### YOUR OBJECTIVE
Produce an exact copy of all records below.

++++ DATA SHOWN ++++

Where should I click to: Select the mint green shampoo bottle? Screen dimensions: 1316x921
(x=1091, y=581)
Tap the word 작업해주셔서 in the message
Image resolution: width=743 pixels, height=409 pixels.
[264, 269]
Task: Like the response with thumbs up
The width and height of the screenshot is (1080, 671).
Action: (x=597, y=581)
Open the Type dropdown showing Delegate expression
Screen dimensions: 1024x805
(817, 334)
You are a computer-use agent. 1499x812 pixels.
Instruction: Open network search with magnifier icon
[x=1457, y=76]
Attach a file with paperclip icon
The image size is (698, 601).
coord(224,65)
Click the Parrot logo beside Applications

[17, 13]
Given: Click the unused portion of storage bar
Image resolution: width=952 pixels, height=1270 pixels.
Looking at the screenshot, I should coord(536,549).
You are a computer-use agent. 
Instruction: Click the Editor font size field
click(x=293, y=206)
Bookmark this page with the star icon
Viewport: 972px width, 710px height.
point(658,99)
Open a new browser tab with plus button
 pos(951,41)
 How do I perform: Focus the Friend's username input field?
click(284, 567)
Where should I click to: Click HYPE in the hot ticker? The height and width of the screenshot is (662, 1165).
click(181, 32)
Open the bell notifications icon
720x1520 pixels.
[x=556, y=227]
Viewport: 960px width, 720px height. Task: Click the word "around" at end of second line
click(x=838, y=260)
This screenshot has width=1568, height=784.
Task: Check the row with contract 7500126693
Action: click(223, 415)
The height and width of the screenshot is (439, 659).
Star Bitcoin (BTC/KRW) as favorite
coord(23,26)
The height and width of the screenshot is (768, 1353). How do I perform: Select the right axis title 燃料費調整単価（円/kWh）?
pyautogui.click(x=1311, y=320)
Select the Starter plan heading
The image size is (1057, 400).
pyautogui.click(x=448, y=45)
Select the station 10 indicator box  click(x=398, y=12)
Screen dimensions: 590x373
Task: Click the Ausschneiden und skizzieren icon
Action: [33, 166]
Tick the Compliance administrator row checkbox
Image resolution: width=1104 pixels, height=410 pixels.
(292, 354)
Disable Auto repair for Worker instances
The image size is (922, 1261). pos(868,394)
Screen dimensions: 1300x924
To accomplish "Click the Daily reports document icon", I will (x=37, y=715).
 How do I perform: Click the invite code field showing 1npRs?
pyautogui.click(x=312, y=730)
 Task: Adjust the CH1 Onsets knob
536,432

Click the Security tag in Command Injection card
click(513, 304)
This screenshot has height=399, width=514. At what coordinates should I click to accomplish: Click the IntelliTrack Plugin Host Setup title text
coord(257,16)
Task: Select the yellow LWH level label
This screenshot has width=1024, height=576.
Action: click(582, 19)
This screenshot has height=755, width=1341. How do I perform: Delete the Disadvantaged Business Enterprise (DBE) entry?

++++

### OUTPUT BELOW
Where should I click to: Select the mint green shampoo bottle? Screen dimensions: 1316x921
(x=1091, y=581)
Tap the word 작업해주셔서 in the message
Image resolution: width=743 pixels, height=409 pixels.
[264, 269]
Task: Like the response with thumbs up
The width and height of the screenshot is (1080, 671).
Action: (x=597, y=581)
Open the Type dropdown showing Delegate expression
Screen dimensions: 1024x805
(817, 334)
You are a computer-use agent. 1499x812 pixels.
Instruction: Open network search with magnifier icon
[x=1457, y=76]
Attach a file with paperclip icon
The image size is (698, 601).
coord(224,65)
Click the Parrot logo beside Applications

[17, 13]
Given: Click the unused portion of storage bar
Image resolution: width=952 pixels, height=1270 pixels.
Looking at the screenshot, I should coord(536,549).
You are a computer-use agent. 
Instruction: Click the Editor font size field
click(x=293, y=206)
Bookmark this page with the star icon
Viewport: 972px width, 710px height.
point(658,99)
Open a new browser tab with plus button
 pos(951,41)
 How do I perform: Focus the Friend's username input field?
click(284, 567)
Where should I click to: Click HYPE in the hot ticker? The height and width of the screenshot is (662, 1165).
click(181, 32)
Open the bell notifications icon
720x1520 pixels.
[x=556, y=227]
Viewport: 960px width, 720px height. Task: Click the word "around" at end of second line
click(x=838, y=260)
This screenshot has width=1568, height=784.
Task: Check the row with contract 7500126693
Action: click(223, 415)
The height and width of the screenshot is (439, 659).
Star Bitcoin (BTC/KRW) as favorite
coord(23,26)
The height and width of the screenshot is (768, 1353). How do I perform: Select the right axis title 燃料費調整単価（円/kWh）?
pyautogui.click(x=1311, y=320)
Select the Starter plan heading
The image size is (1057, 400).
pyautogui.click(x=448, y=45)
Select the station 10 indicator box  click(x=398, y=12)
Screen dimensions: 590x373
Task: Click the Ausschneiden und skizzieren icon
Action: [33, 166]
Tick the Compliance administrator row checkbox
Image resolution: width=1104 pixels, height=410 pixels.
(292, 354)
Disable Auto repair for Worker instances
The image size is (922, 1261). pos(868,394)
Screen dimensions: 1300x924
To accomplish "Click the Daily reports document icon", I will (x=37, y=715).
 How do I perform: Click the invite code field showing 1npRs?
pyautogui.click(x=312, y=730)
 Task: Adjust the CH1 Onsets knob
536,432

Click the Security tag in Command Injection card
click(513, 304)
This screenshot has height=399, width=514. At what coordinates should I click to accomplish: Click the IntelliTrack Plugin Host Setup title text
coord(257,16)
Task: Select the yellow LWH level label
This screenshot has width=1024, height=576.
Action: click(582, 19)
This screenshot has height=755, width=1341. How do I perform: Delete the Disadvantaged Business Enterprise (DBE) entry?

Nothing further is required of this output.